Je viens de finir de tout lui raconter. Il ne dit rien mais les expressions sur son visage en disent beaucoup, elles. Il est passé de la consternation à la colère en un temps record. Moi je n'y arrive pas. La colère me demanderait trop d'énergie et je n'en ai plus. Vie de merde. Aussi loin que je m'en souvienne le Baron m'avait prévenu, soit je me pliais à ses ordres, soit il me détruirait. J'ai cru à plusieurs reprises qu'il avait réussi à m'enlever toute faculté à me relever, à m'élever loin de ses diktats.

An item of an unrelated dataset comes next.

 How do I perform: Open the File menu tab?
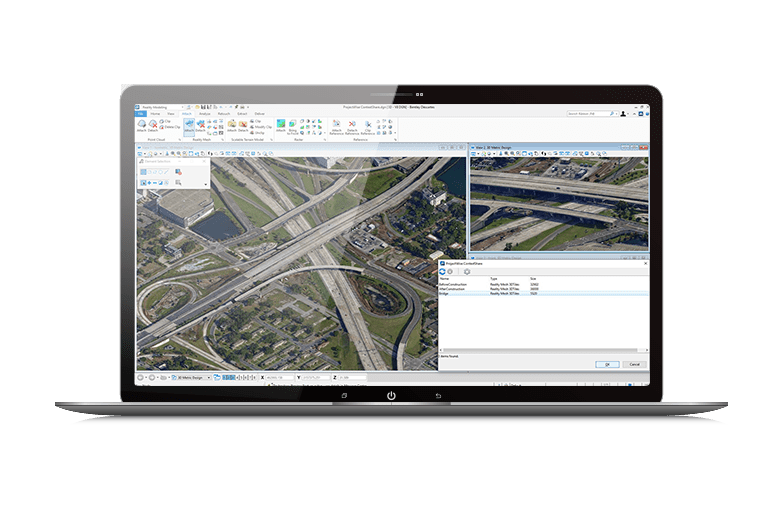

Pourtant à chaque fois j'ai réussi ! A chaque fois ! Mais à chaque fois ça n'impliquait que moi. Aujourd'hui il a compris qu'à travers la jeune femme que j'aime il peut m'atteindre. Plutôt que de s'attaquer à moi directement il prend Orlane comme « otage » de son machiavélisme. Je n'ai plus de moyens pour contrecarrer ses plans. Je ne suis pas en droit de détruire l'avenir d'Orlane parce que je ne veux pas me soumettre à mon salopard de père. Orlane était ma lumière. Dorénavant je naviguerai dans les ténèbres.

-Tu ne vas pas te résigner tout de même ? Parles-en à Orlane, elle doit connaître les desseins de ton père. Elle choisira.

-Non, si je lui dis tout ça tu sais très bien ce qu'elle va choisir. Moi ! Et plus tard elle me le reprochera, elle me détestera et je ne pourrais pas le supporter.

-Parce que tu crois vraiment qu'elle ne va pas t'en vouloir de la larguer là maintenant, sans explication ? Putain mais tire tes œillères ! Elle ne se contentera pas de ça !

-Je ne peux pas foutre sa vie en l'air ! Ce serait purement égoïste de ma part. Elle... elle s'en remettra. Elle aime trop la vie, elle la croque à pleines dents

-Et toi ? Toi tu réussiras à passer à autre chose ? Tu vas épouser l'autre pimbêche ? C'est ridicule !

-Ah ouais ? Tu ferais quoi à ma place ? Tu détruirais sa vie et la tienne ? Non, tu sais très bien que non ! Tu ferais ce qu'il y a de mieux. Tu détruirais une seule vie et tu sais très bien que ce serait la tienne !

-...

-Alors, tu n'as plus rien à opposer ? C'est parce que j'ai raison.

-Mes parents sont inquiets pour toi. Ils demandent si tu veux qu'ils viennent.

-Non, non. Je les dérange assez souvent comme ça.

-Tu sais très bien que tu fais partie de la famille, en aucun cas tu les déranges.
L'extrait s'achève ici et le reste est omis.